Saved entries
=======

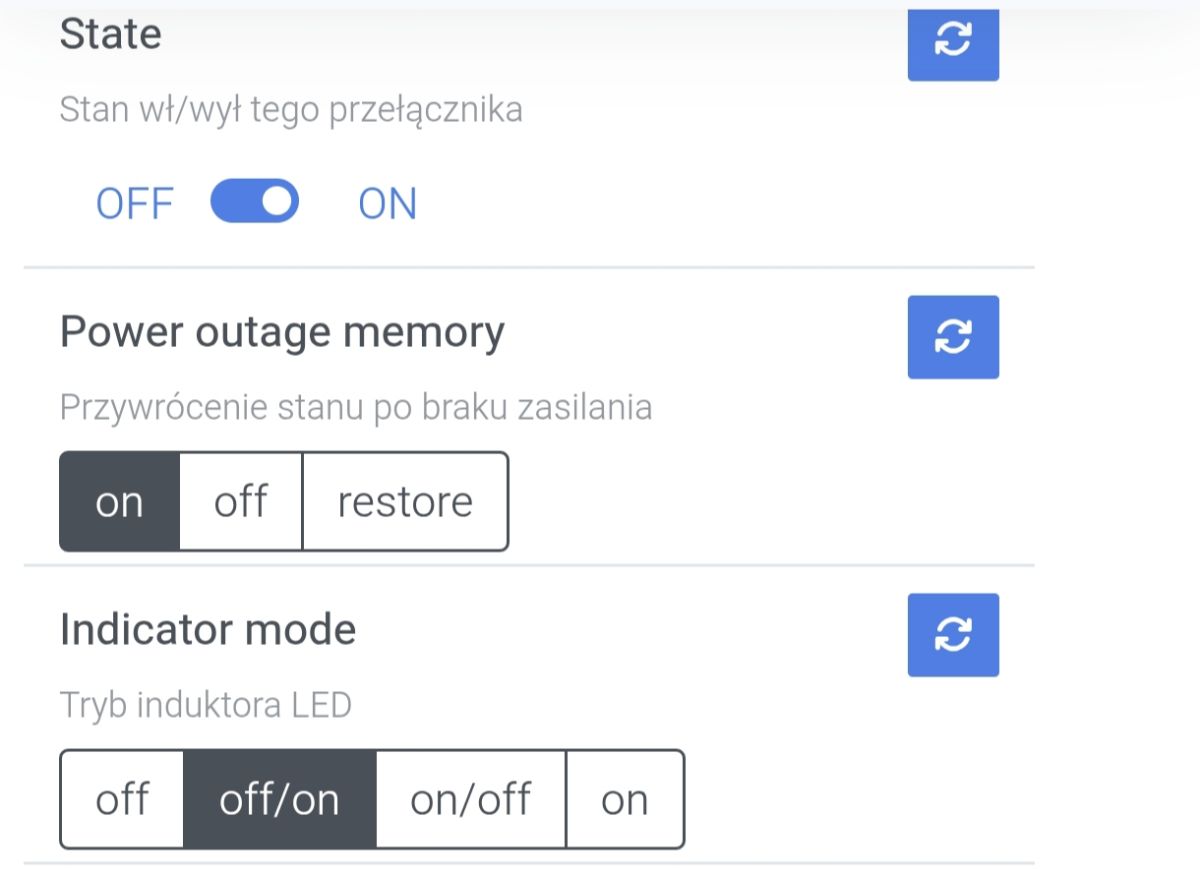This screenshot has width=1200, height=869.
Task: Refresh the Power outage memory setting
Action: tap(953, 337)
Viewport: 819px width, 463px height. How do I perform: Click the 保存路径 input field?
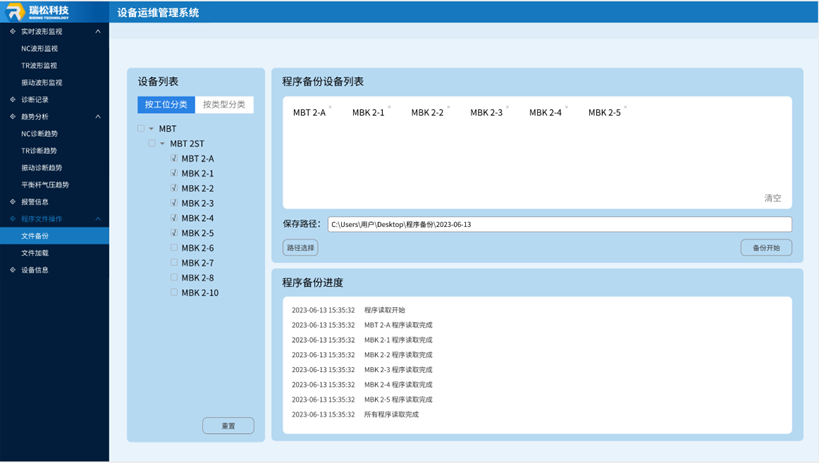[558, 225]
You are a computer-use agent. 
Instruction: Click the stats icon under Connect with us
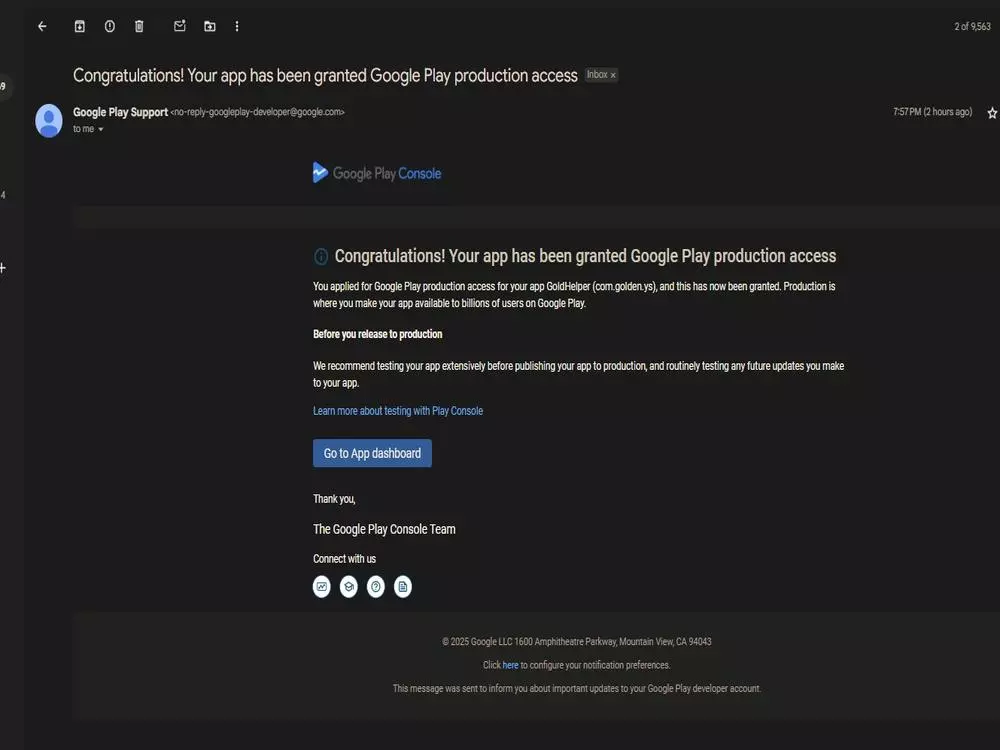[321, 586]
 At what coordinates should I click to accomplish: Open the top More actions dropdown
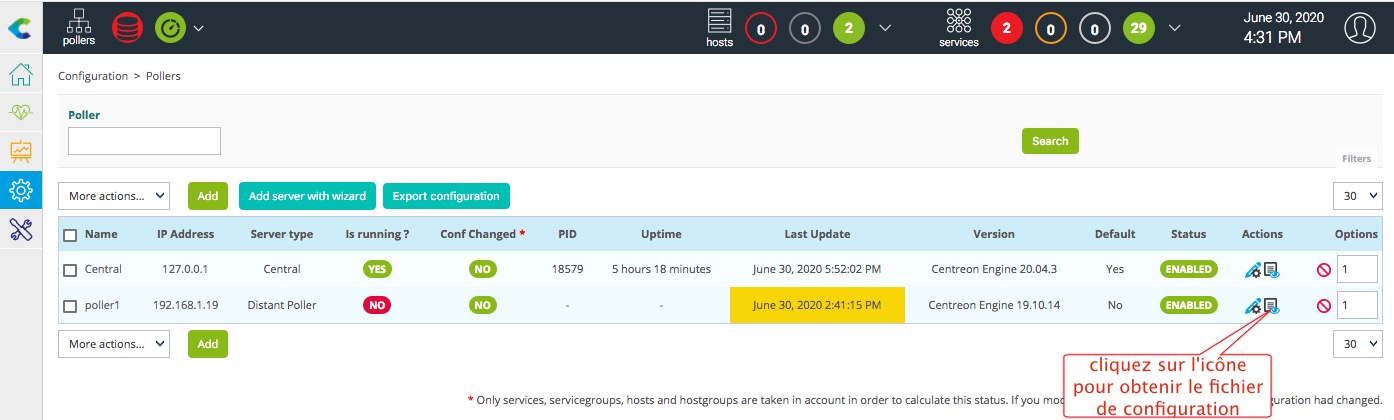click(114, 196)
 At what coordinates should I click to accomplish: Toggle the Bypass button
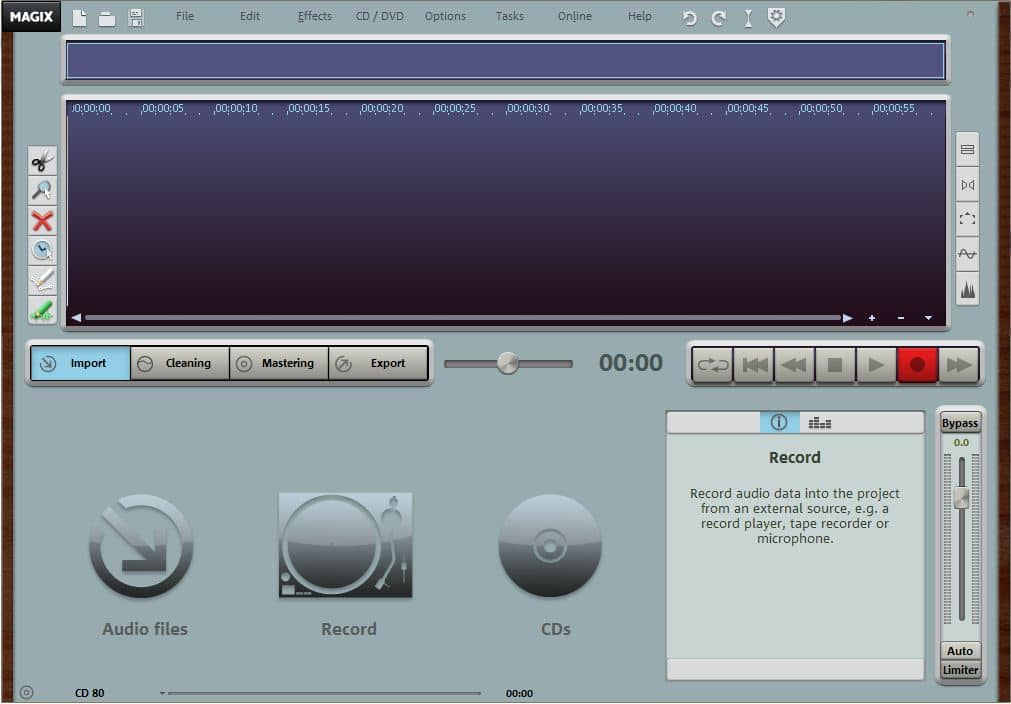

=======

__TASK INSTRUCTIONS__
Please retype the lines from the one that contains "You are a computer-use agent." through the final line of the data, both included, without any pictures.

__WRITTEN RESPONSE__
You are a computer-use agent. 
Instruction: Click the stats icon under Connect with us
[321, 586]
 At what coordinates should I click to accomplish: Open the top More actions dropdown
click(114, 196)
 At what coordinates should I click to accomplish: Toggle the Bypass button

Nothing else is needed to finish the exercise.